Case study
Tax Policy Navigator
What it takes to make a generative answer about UK tax trustworthy enough that a citizen could act on it.
A case study in product judgment for grounded AI in a regulated domain. Why refusal has to be a designed surface, why a citation has to reach down to the individual claim, and where a machine judge stops being enough and a human has to take over. Built and evaluated end to end over the full HMRC Employment Income Manual. The hard problems turned out to be product problems, not model problems.
Themes AI product · Grounded generation · Evaluation · Regulated domains · Trust and safety
The short version
A generative answer about your own taxes is worthless unless you can check it. A fluent, confident, wrong answer reads exactly like a correct one, and nothing in it tells you which you have. So the real question is what an answer must carry before a reasonable person could act on it, and what the system should do when it cannot meet that bar.
I built a working navigator over the full HMRC Employment Income Manual to find out, and evaluated it end to end. The engineering was the tractable half: real work, but work with known techniques. The decisions that mattered, the ones with no playbook, were product decisions: when the system should refuse rather than answer, how a user sees which single sentence is actually supported and which is the model reaching, and the point in the evaluation loop where a machine judge has to hand off to a human expert. This is an account of those decisions and of what the evaluation could and could not prove.
Try it: a live demonstration runs the full pipeline over the Employment Income Manual on a hosted model API. It is a demonstration, not a product: it can refuse, or answer incompletely, and that behaviour is part of what this case study examines.
The product
A single surface. The user types a tax question in plain English. The system returns either a grounded answer, where every sentence carries a footnote to the exact HMRC paragraph that supports it and the user can open that paragraph in place, or one of a few typed refusal cards. There is no free-text “I’m not sure.” Uncertainty is a structured outcome the interface can route, not a sentence the model improvises.
The corpus is HMRC’s Employment Income Manual: 2,798 pages of UK income-tax rules, each carrying explicit cross-references to other pages. The scope is deliberately narrow (employment income for England, Wales and Northern Ireland) because a navigator that pretends to cover capital gains, Scottish bands, and VAT badly is worse than one that covers employment income well and says so.
Three bars a regulated answer has to clear at once
These are not retrieval requirements. They are the product’s promises to a user who might rely on the answer.
- Every claim traces to a source the user can read. Not the answer as a whole, each individual assertion, because a five-sentence answer can be four sentences of fact and one of confident invention.
- Refusal is a first-class outcome, not a failure. A regulated tool that guesses when it does not know is a liability. The system has to recognise when the corpus genuinely cannot answer and say so in a way the product can act on.
- The system has to know the difference between “the corpus disagrees with itself” and “I could not find it.” Those are different situations that need different responses to the user.
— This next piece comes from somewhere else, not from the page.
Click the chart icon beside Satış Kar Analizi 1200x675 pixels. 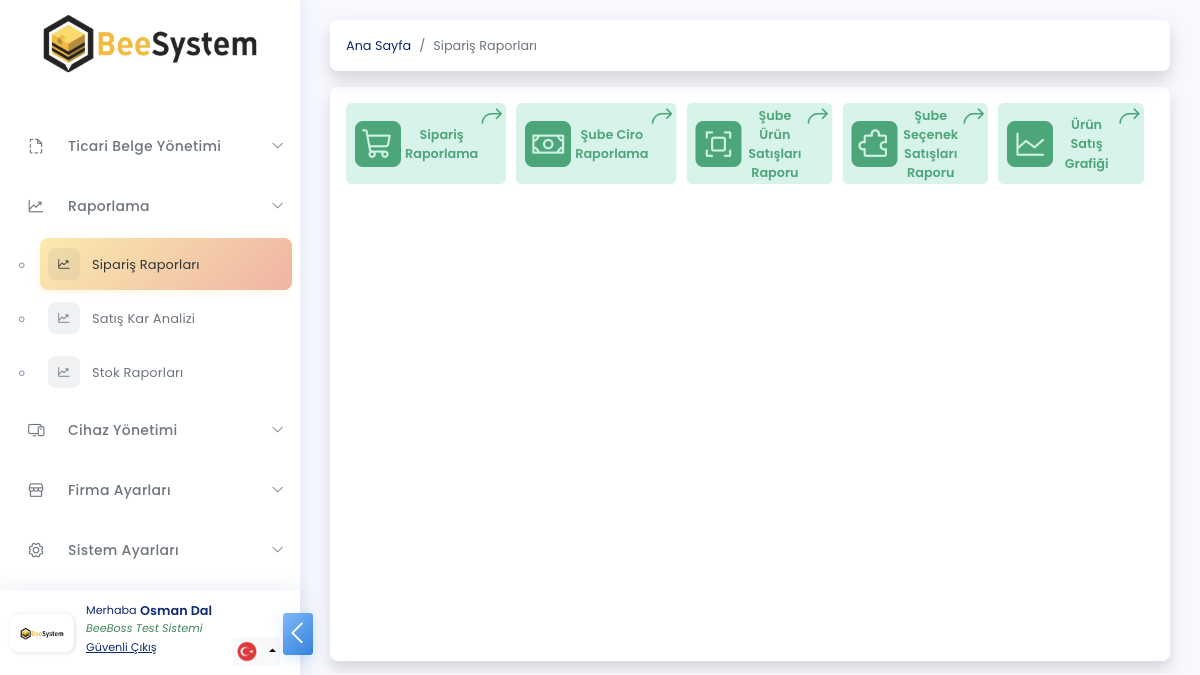tap(64, 318)
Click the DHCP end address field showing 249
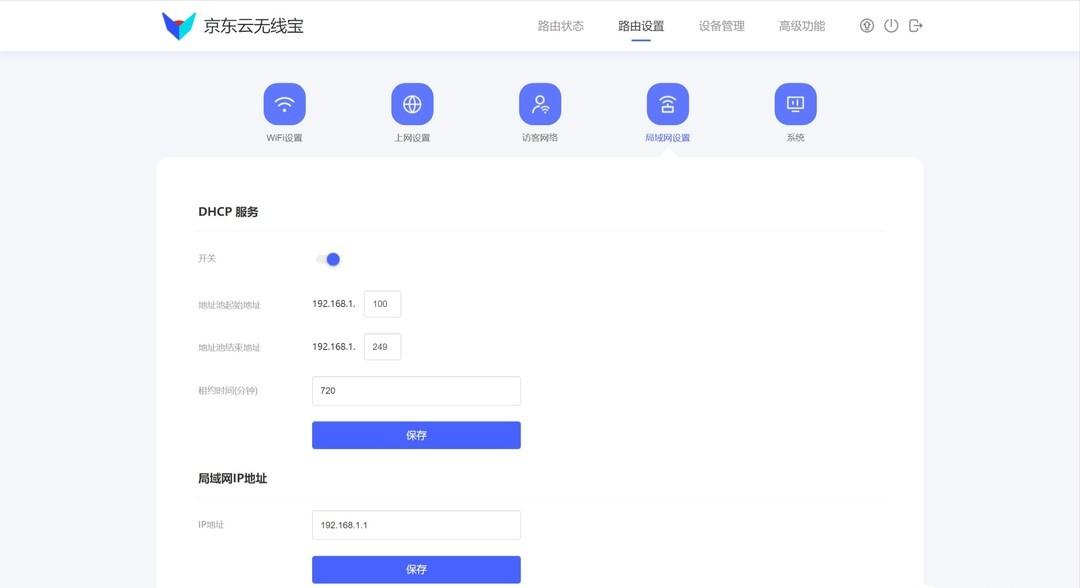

Every claim, back to a paragraph
The decision that does the most work is making the citation reach down to the individual claim rather than the answer. The system writes the answer one sentence at a time, each sentence ending in a marker, then runs a separate verification pass that checks each cited sentence against the paragraph it points to and labels it supported, partially supported, unsupported, or contradicted. A sentence that cannot be supported does not get quietly dropped. It either pulls the whole answer below the threshold and triggers a refusal, or it surfaces as a claim the user is warned about.
This is the primitive that any grounded product in a regulated domain ends up needing, so I built it as a standalone component the navigator depends on rather than as logic buried inside it. The interesting part is not the code. It is the trade-off it forces you to confront: cite every clause and the answer becomes a wall of footnotes no one reads; cite too loosely and you are back to trusting fluent prose. Where you set that line is a product call about how much friction a user in a high-stakes domain will tolerate, and it is different for tax than it would be for, say, a cooking assistant.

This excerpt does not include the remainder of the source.